Genlerimizi soydan soya aktarıyoruz. Eğer düşük bir bağışıklık sistemine sahipsek, alerjik ailesel hikayelerimiz mevcutsa bunları çocuklarımıza aktarma ihtimalimiz vardır. Genlerin aktarımına etki etmemiz mümkün değildir. Ancak güncel bilimsel bilgiler çevre ve ortam şartlarının genler üstünde büyük etkisi olduğunu bildirmektedir. Müdahale edebildiğimiz bu şartları uygun ortamlara dönüştürmek elimizdedir.
Yaşam alanının havalandırılması, taze gıdaların tüketilmesi, kaliteli zeytin yağı tercihi, stressiz yaşam alanın oluşturulması gibi birçok etkeni düzenleyerek kaliteli çevre oluşturabiliriz.

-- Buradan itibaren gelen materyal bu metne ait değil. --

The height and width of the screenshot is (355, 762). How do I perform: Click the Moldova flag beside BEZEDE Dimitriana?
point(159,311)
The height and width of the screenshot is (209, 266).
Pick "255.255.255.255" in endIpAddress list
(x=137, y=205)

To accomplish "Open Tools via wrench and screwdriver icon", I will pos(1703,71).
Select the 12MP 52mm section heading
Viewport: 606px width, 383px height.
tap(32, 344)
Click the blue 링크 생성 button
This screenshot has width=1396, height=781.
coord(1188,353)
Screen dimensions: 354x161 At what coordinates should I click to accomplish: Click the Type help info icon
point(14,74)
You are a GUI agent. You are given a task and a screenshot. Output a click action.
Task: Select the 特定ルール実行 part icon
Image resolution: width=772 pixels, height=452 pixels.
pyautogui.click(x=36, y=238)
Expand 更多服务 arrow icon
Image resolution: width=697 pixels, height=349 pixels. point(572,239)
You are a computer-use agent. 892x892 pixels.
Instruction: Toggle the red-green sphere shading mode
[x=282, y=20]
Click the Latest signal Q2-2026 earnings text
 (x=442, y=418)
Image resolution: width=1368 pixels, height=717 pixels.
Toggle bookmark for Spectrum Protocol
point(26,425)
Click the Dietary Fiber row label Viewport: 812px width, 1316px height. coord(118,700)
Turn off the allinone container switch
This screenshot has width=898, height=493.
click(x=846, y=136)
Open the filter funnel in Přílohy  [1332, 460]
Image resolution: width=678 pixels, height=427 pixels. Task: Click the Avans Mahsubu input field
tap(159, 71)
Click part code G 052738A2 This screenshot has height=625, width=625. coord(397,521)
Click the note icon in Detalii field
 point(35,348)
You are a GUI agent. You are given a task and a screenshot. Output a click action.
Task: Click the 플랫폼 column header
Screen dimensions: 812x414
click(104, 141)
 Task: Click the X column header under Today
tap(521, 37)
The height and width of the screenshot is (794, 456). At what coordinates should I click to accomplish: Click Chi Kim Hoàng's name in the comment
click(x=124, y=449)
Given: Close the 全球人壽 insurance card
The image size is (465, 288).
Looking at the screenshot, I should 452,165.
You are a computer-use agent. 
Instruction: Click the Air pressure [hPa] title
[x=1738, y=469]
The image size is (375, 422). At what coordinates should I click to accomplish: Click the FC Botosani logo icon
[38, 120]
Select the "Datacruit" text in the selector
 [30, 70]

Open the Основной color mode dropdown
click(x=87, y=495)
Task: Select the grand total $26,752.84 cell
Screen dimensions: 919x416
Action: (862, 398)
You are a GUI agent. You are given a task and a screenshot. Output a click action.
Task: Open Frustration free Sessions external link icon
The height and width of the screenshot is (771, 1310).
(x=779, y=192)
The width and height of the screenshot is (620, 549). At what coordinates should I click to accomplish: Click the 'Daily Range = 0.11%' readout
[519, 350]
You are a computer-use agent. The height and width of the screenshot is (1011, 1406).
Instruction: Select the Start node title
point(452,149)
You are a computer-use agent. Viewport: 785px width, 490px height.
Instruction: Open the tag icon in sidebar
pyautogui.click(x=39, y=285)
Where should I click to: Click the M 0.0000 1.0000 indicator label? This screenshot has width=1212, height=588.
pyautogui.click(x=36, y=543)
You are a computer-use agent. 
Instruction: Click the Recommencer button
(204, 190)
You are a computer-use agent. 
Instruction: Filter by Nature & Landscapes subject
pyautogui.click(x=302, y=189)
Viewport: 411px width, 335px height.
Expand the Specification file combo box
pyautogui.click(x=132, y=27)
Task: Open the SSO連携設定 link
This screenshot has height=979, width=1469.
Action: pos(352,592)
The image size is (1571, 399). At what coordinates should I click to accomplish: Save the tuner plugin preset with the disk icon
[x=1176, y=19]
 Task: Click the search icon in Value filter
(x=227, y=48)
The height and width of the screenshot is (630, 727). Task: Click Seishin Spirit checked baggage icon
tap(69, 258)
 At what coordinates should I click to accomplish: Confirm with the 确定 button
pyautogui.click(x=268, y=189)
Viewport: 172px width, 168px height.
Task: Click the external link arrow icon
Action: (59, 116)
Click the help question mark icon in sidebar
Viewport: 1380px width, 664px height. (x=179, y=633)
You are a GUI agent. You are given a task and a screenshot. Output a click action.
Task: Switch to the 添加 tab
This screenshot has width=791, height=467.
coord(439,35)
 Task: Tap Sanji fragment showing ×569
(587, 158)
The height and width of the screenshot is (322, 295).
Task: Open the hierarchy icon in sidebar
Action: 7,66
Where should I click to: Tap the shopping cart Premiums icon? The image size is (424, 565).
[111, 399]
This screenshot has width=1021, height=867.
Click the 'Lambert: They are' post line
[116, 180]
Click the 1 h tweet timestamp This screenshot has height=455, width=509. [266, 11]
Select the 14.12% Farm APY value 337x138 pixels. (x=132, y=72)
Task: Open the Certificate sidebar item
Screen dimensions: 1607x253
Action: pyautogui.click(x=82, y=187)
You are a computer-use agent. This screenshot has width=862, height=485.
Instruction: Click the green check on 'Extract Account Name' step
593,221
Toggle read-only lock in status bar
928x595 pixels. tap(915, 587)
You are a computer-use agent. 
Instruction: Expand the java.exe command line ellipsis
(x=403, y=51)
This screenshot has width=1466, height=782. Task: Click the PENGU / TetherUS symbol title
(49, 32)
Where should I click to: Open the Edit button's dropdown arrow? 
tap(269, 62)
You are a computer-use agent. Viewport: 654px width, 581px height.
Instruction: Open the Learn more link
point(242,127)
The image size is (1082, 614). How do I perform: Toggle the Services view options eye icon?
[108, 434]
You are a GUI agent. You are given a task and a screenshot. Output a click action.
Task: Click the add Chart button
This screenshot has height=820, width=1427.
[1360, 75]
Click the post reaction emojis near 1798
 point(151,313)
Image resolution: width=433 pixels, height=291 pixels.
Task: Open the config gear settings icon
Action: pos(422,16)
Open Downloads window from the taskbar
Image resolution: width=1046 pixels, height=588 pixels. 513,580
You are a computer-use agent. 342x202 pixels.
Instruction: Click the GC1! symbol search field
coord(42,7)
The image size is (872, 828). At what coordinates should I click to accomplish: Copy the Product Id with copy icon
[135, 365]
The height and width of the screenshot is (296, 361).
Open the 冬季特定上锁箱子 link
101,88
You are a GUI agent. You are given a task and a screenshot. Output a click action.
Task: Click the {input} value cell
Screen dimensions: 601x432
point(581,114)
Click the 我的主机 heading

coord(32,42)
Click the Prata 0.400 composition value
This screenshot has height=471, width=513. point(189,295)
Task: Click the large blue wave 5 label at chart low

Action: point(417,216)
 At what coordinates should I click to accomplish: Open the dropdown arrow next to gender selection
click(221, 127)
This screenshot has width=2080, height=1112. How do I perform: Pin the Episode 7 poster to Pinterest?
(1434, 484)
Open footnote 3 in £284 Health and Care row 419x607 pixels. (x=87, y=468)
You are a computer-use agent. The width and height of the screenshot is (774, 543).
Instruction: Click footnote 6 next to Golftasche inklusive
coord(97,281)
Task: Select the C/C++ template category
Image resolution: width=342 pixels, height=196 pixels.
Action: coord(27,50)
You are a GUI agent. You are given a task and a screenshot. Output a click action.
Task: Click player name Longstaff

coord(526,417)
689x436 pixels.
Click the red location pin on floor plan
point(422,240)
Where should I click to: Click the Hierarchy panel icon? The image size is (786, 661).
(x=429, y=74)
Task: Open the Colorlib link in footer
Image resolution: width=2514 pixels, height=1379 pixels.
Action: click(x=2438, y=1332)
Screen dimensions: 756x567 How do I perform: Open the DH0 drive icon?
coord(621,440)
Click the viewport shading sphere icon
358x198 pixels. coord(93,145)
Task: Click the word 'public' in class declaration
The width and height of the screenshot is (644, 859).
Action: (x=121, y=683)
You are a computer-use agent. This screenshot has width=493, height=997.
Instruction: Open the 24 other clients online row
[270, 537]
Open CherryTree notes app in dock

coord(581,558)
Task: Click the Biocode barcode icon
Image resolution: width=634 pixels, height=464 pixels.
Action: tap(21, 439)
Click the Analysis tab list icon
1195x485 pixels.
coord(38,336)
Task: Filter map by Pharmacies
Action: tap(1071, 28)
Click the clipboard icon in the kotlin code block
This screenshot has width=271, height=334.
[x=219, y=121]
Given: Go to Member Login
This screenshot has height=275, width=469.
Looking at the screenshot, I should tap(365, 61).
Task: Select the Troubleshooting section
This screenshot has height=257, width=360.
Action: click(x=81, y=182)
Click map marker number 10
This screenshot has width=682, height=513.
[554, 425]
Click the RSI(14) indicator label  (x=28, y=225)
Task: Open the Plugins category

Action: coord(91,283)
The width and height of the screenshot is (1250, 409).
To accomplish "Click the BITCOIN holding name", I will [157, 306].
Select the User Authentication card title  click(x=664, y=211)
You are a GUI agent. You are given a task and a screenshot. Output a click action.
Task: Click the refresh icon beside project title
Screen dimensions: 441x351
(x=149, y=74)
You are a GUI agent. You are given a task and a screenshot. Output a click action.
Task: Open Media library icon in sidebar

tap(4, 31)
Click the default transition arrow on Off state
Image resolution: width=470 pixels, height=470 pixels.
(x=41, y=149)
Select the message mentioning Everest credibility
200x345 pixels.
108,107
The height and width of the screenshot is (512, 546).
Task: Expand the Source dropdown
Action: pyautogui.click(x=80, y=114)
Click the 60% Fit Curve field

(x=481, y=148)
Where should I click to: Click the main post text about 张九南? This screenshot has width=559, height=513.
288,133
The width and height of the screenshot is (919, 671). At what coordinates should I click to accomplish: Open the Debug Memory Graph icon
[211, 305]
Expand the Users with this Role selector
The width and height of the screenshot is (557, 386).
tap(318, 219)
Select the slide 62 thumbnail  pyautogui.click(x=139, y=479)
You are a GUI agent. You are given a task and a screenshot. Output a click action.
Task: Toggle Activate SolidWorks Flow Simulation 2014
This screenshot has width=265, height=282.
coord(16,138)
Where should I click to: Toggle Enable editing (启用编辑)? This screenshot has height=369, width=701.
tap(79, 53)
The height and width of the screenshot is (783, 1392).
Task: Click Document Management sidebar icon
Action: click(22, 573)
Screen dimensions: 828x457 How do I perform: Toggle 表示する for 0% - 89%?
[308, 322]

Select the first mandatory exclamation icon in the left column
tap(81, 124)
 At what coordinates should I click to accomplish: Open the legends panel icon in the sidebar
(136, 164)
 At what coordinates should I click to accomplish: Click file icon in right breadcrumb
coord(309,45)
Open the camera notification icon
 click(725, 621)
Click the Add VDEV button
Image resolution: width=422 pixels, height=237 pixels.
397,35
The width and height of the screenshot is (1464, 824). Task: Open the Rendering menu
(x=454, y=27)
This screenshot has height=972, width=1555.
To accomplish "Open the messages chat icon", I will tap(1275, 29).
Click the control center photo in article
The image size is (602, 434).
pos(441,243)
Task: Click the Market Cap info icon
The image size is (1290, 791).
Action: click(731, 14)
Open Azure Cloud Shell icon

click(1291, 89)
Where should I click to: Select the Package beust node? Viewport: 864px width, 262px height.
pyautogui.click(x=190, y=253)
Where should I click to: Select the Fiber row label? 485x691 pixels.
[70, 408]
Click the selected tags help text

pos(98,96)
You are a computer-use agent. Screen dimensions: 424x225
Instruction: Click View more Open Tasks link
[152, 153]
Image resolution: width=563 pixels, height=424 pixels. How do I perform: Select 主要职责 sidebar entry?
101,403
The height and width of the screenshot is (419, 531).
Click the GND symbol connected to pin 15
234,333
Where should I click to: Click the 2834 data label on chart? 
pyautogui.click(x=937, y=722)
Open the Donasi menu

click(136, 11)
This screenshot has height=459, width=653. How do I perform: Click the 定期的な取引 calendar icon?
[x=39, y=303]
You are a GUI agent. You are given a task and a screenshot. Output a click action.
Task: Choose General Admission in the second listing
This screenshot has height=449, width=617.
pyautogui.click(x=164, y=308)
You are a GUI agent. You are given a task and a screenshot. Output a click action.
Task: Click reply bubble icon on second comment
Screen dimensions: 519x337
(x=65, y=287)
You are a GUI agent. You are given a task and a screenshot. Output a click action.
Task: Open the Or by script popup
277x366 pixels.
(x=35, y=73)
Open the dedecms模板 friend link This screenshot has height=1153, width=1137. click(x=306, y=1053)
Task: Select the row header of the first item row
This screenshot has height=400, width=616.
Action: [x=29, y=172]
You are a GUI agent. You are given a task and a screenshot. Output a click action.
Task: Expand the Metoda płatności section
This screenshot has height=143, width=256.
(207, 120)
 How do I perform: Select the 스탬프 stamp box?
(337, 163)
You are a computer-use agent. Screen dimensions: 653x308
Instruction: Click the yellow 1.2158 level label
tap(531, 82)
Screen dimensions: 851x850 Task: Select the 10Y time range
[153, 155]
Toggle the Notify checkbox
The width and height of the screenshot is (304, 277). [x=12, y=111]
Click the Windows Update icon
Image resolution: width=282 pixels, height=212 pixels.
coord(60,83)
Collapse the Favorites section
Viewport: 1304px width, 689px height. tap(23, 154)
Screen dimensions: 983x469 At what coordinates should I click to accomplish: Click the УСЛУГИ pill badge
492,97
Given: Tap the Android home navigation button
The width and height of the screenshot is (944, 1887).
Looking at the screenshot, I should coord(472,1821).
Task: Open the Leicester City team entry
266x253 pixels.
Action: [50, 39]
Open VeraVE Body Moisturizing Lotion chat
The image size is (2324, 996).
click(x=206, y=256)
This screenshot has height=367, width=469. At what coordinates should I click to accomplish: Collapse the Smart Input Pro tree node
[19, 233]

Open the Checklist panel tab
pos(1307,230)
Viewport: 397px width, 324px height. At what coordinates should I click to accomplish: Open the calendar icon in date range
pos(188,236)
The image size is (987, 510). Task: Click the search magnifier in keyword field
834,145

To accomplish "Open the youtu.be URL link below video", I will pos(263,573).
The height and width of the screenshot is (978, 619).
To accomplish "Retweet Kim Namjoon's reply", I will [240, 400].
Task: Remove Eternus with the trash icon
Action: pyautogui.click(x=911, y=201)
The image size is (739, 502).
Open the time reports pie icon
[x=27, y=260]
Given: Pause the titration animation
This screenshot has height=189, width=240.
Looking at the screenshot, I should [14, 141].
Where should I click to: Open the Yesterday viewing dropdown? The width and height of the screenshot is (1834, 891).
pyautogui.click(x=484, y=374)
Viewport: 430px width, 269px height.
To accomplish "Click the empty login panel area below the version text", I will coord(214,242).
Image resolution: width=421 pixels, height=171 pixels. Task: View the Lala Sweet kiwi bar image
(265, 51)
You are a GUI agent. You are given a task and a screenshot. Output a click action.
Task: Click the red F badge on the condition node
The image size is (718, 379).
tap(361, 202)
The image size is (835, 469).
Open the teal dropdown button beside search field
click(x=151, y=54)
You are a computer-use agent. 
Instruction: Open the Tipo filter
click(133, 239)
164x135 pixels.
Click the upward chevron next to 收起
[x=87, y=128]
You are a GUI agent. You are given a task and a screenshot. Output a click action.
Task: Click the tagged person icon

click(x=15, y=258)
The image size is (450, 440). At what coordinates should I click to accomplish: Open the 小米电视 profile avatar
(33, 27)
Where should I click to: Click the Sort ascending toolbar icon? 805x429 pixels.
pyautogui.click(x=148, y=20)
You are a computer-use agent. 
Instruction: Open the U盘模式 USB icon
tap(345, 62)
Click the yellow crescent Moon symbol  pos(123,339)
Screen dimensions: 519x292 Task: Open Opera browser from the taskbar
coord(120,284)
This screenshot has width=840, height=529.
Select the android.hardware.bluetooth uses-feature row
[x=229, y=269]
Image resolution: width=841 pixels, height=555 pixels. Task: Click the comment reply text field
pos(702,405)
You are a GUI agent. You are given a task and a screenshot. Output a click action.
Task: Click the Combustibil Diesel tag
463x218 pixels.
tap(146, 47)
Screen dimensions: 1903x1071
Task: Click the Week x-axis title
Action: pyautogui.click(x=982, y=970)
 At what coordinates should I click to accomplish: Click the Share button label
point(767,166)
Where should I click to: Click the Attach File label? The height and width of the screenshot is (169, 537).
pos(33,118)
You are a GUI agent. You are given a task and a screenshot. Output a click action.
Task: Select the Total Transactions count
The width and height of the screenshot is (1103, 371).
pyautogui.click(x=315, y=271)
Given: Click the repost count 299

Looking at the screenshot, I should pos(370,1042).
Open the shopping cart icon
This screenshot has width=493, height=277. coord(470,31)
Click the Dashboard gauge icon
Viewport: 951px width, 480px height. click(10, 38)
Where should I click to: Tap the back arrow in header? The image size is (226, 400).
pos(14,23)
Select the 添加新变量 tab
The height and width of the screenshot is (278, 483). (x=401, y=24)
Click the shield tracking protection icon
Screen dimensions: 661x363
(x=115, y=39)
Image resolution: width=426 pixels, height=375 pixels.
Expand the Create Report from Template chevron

Çocuk bağışıklık sisteminin güçlü olması özellikle hastalıklarla savaşta oldukça önemlidir. Hastalanmadan ortam ve mevsim değişikliğine uyum sağlayabilmeleri için oldukça önemlidir. Mevsim değişiklikleri, okul dönemi, kapalı ortamlar, bakteriyel viral enfeksiyon dönemleri, hastalık varlığı durumunda süreci kısa sürede atlatabilmeleri için bağışıklık sistemini güçlü tutmak temel hedeftir. Özellikle anne sütü ile bebeği beslemek bağışıklık sistemini geliştirmek için önemli adımdır.
Yeterli su tüketimi, doğru beslenme, uyku düzeni, ortam hijyen koşulları en önemli etkenlerdir. Hastalık veya salgın gibi özel durumlarda besin takviyeleri de destekleyici oluyor. Özellikle çocuklara uygun D vitamini, Omega 3 balık yağı güvenilir takviyelerdir. Kara mürver (Sambucus nigra) şurubu çocuklar için uygun ve güvenilir bağışıklık sistemi desteğidir.
Çocuk sağlığı ve hastalıkları uzmanı hekimin önerisi ile hareket etmek gerektiği unutulmamalıdır.
Çocukların enerjilerini atabilecekleri ortamlar oluşturmaya da özen göstermek gerekir. Mutlu çocuklar psikolojik olarak sağlıklı çocukların gelişimini sağlayacaktır. Yapılan birçok çalışmada psikolojik sağlık ile bedensel bağlığın birebir ilişkili olduğunu bildirmektedir.